(Pixel coordinate grounding data)
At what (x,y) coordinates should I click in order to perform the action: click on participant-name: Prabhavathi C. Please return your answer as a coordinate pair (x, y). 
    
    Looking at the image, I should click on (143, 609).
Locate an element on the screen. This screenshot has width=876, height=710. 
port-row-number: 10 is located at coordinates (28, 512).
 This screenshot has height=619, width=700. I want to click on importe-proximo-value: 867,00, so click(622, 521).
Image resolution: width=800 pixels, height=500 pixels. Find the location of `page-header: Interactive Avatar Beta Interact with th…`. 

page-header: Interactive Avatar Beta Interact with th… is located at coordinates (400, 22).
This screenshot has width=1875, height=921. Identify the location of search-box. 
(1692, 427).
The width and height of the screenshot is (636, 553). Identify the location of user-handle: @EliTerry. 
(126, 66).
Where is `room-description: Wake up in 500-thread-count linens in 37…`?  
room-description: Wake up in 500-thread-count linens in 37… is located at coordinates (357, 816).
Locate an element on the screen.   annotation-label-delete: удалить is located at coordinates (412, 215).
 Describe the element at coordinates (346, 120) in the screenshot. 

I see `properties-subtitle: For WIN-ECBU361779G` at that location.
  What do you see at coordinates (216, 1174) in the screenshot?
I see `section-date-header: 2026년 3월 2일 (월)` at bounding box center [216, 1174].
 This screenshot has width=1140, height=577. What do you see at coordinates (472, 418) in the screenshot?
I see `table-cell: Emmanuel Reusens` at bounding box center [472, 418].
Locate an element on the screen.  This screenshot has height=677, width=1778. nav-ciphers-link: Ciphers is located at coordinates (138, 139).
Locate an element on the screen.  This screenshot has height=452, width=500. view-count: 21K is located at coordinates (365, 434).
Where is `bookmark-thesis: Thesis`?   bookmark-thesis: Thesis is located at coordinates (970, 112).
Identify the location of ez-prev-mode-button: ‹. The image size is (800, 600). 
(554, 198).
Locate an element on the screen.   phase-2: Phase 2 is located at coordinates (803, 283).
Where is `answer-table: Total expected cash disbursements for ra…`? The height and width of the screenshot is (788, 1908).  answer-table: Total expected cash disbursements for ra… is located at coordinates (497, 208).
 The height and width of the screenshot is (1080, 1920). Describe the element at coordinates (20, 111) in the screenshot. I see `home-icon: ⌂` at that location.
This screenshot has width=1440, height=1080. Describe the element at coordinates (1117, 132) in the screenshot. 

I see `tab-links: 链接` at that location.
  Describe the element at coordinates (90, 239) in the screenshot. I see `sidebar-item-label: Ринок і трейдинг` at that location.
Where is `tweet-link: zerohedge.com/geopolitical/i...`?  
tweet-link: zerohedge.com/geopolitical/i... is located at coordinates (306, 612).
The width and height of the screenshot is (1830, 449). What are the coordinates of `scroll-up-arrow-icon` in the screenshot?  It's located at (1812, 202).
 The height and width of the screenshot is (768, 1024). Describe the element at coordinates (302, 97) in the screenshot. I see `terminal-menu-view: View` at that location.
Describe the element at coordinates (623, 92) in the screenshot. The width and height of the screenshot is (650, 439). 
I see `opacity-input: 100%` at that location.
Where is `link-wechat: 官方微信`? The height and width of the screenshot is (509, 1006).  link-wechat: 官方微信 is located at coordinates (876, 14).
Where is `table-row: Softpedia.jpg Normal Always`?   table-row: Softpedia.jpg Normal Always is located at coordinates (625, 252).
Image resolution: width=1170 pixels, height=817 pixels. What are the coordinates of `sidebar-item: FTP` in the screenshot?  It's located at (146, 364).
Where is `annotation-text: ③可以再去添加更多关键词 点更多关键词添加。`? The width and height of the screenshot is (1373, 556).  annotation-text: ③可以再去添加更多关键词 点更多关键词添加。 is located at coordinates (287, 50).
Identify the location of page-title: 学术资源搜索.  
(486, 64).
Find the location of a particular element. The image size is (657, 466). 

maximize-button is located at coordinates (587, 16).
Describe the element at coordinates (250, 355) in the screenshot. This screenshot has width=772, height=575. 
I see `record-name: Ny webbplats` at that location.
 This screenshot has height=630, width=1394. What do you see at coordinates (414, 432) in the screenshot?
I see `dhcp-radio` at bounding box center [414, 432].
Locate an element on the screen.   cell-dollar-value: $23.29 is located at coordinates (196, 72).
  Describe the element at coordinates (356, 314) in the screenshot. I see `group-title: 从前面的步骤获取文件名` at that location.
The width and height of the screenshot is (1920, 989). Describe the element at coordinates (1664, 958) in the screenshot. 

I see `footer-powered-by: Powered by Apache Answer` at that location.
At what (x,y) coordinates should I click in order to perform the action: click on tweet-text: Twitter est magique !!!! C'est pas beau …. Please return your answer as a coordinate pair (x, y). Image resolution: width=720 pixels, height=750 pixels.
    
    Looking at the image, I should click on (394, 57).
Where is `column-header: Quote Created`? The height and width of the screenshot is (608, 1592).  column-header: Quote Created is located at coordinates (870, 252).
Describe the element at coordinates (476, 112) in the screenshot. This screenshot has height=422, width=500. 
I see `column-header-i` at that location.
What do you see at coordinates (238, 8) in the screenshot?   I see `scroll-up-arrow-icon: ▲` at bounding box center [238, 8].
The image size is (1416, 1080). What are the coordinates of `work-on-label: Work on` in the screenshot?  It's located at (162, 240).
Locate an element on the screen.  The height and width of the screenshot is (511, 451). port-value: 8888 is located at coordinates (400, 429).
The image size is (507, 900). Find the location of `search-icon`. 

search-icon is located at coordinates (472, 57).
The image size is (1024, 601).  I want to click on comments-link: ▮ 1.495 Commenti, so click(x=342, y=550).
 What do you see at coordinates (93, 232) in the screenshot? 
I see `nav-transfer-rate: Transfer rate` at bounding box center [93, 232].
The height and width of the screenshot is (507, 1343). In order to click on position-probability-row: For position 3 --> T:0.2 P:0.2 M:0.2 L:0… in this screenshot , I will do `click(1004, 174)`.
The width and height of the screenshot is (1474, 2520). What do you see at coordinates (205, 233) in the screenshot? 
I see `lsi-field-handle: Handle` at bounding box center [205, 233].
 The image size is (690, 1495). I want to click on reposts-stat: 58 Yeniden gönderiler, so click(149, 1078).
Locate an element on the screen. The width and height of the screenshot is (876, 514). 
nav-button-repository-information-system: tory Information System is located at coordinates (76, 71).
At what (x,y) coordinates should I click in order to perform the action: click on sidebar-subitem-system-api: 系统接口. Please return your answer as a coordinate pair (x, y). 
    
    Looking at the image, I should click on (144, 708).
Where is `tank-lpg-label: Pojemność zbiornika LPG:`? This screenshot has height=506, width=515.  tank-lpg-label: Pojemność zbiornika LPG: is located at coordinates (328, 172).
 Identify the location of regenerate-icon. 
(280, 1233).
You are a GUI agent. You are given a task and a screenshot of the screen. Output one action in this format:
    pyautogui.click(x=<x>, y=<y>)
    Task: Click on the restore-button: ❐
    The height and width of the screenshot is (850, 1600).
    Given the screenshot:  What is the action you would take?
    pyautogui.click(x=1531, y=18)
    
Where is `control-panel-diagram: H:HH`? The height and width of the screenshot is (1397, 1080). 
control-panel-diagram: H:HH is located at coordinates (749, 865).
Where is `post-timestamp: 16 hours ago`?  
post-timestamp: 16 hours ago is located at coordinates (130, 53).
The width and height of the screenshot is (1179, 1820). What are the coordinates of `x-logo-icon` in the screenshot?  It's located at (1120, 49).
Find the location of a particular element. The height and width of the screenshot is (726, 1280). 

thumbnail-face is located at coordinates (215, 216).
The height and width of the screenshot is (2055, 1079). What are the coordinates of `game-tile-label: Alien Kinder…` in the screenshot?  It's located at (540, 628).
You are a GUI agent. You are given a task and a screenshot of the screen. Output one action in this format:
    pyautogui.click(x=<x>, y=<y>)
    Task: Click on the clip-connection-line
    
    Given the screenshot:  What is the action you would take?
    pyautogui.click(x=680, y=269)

What you need to do: Revise the part that opens with the line containing "coordinates (412, 215)." and closes with the line containing "center [472, 418].", replacing "Describe" with "Identify". Return only those lines, with everything else left unchanged.

Solution to this exercise:
Locate an element on the screen.   annotation-label-delete: удалить is located at coordinates (412, 215).
 Identify the element at coordinates (346, 120) in the screenshot. 

I see `properties-subtitle: For WIN-ECBU361779G` at that location.
  What do you see at coordinates (216, 1174) in the screenshot?
I see `section-date-header: 2026년 3월 2일 (월)` at bounding box center [216, 1174].
 This screenshot has width=1140, height=577. What do you see at coordinates (472, 418) in the screenshot?
I see `table-cell: Emmanuel Reusens` at bounding box center [472, 418].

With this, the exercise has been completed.